17. The board seems to lurch from crisis to crisis.

Poor management is usually at the root of this problem. Most boards will face crises from time to time but constant turmoil is a sure sign that something needs to change.


  • The board needs to give risk management a higher priority. Risk management is not just about responding to a crisis, but learning to identify things that might cause a crisis and working to prevent them.

18. Board members seem out of their depth. No one seems to know what they are doing.

This is a common problem in new boards or those with inexperienced members. No one is born with board experience, everyone has to start somewhere and enthusiasm can go a long way to making up for lack of experience – however, if everyone on the board is similarly inexperienced, progress is likely to be slow.


  • Ad-hoc board building with little thought given to the overall makeup of the board is likely to have created this problem. Now is the time to put in place a structured recruitment process to ensure the problem does not recur in the future.
  • Put in place an orientation program to ensure all new or struggling members are brought up to speed quickly. Provide them with as many resources as possible – including access to these help sheets.
  • Consider enrolling members in a board training course or, if finances don't permit, hold one of your own, perhaps inviting more experienced board members along to answer questions and offer advice.
  • Set up a mentoring program, putting new or struggling members in touch with more experienced board members (not necessarily from your board) who may be able to guide their development. Take a look at the Networking and mentoring help sheet for more information.

19. The board has a poor standing or low profile in the community.

Flying under the radar may make you feel safer but it will do your group no favours when it comes to advancing your mission, attracting new members and garnering support and funding. Even worse than an invisible public profile, a poor public profile will make carrying out your work almost impossible.

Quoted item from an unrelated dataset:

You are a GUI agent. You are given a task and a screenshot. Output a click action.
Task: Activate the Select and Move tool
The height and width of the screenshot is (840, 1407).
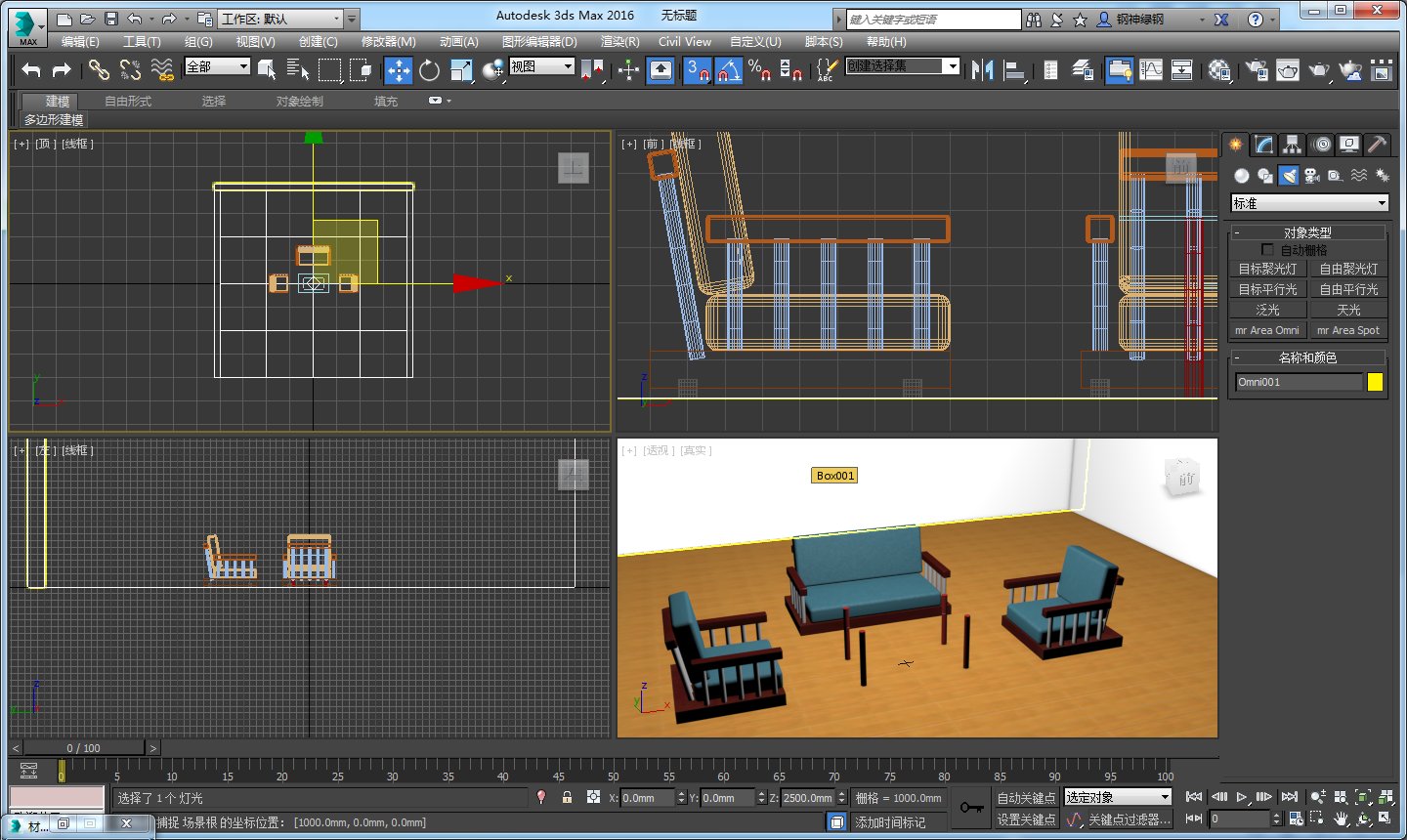400,70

  • The board needs to make a concerted effort to educate the community about the role and mission of the community group it is governing – and that means undertaking a publicity campaign. Put out a media release, put on a special event, take out an ad – do something!
  • You also need to put in place day-to-day processes for communicating with the media and the community (for example, you most definitely need a media spokesperson).
  • Sometimes a poor public profile can be a legacy of past actions or inactions of a board, often involving members who have long gone. Use your networks to spread the word that the board is "under new management".
  • Ensure your board has in place systems and procedures that encourage accountability and transparency – this will win you trust and create a better public opinion of your board. Check out the Becoming a more accountable, transparent and consultative board help sheet for more information on this topic.

20. Communication is a problem. Board members don't know what their colleagues are doing, the staff don't know what the board is doing and the members don't seem to know what anyone is doing.

Clear and effective communication is very important to ensure that everyone is "on the same page" and heading in the same direction.


  • Consider developing a communications policy that deals with communication both within the board (taking in the use of emails, procedures for briefings, official lines of communication, etc.) and between the board and others (newsletters, briefings, speaking to the media, formal consultation processes, etc.). Communication needs to be two-way – not just from the top down – so ensure your processes allow for ideas and comments to be fed to the board from members and staff. Consult the Becoming a more accountable, transparent and consultative board help sheet for more ideas on this topic.